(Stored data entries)
=== Section Start ===
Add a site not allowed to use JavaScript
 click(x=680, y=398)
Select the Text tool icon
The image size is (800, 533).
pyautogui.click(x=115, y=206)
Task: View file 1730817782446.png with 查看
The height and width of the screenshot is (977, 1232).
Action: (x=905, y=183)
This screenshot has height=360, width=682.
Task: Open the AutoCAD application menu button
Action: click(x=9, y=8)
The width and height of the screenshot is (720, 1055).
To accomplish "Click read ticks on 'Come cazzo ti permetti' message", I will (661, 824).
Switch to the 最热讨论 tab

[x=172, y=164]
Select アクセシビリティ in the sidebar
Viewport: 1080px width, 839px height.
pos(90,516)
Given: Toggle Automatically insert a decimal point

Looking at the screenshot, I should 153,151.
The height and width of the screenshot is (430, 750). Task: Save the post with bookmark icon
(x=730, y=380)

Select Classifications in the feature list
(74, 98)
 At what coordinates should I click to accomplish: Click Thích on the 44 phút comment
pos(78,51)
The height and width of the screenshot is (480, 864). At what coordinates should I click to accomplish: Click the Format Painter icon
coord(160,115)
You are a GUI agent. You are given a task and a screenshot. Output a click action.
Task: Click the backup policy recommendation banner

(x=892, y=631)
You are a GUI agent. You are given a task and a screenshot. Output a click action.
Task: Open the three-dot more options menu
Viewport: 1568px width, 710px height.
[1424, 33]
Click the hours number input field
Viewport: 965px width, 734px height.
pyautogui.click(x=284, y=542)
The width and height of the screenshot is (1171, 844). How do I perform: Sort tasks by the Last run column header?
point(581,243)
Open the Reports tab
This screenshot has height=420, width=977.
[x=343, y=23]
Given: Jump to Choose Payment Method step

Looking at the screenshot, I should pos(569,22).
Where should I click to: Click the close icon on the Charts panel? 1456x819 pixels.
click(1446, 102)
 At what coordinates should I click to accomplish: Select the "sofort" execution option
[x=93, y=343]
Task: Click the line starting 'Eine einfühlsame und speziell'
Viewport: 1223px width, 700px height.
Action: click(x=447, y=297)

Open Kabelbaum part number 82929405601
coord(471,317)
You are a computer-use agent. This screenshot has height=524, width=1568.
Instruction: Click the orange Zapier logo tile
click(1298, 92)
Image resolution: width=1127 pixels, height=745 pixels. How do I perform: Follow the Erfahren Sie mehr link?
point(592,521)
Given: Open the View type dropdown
=== Section End ===
▸ **Task item**
The line containing "Image resolution: width=1127" and every line after it, through the end of the records above: output exactly those, and nothing else.

▸ **Exercise output**
Image resolution: width=1127 pixels, height=745 pixels. How do I perform: Follow the Erfahren Sie mehr link?
point(592,521)
Given: Open the View type dropdown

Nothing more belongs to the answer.